Evangelista, 56, said she underwent "CoolSculpting" five years ago and that it had the rare side effect of causing her fat cells to increase rather than decrease.
Evangelista, a 1990s modeling icon from Canada who starred on catwalks with colleagues like Cindy Crawford and Naomi Campbell, said in an Instagram post Wednesday that she was never warned of the procedure's risks and is now filing a lawsuit.
She said her current appearance -- the result of a condition called paradoxical adipose hyperplasia -- explained her absence from the public spotlight in recent years.
"To my followers who have wondered why I have not been working while my peers' careers have been thriving, the reason is that I was brutally disfigured by Zeltiq's CoolSculpting procedure which did the opposite of what it promised," Evangelista wrote.
"It increased, not decreased, my fat cells and left me permanently deformed even after undergoing two painful, unsuccessful, corrective surgeries. I have been left, as the media has described, 'unrecognizable,'" she added.

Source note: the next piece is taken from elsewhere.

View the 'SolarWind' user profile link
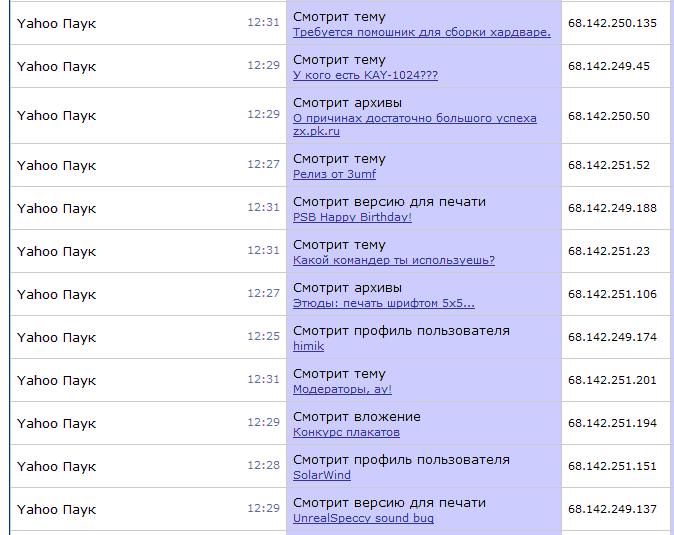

The cosmetic sculpting procedure is supposed to freeze and kill the cells in fat deposits so that the body can eliminate them.
Evangelista said the botched job has turned her into a depressed recluse ridden with self-loathing, her livelihood destroyed.
"I am moving forward to rid myself of my shame, and going public with my story," Evangelista wrote.
"I'm so tired of living this way. I would like to walk out my door with my head held high, despite not looking like myself any longer."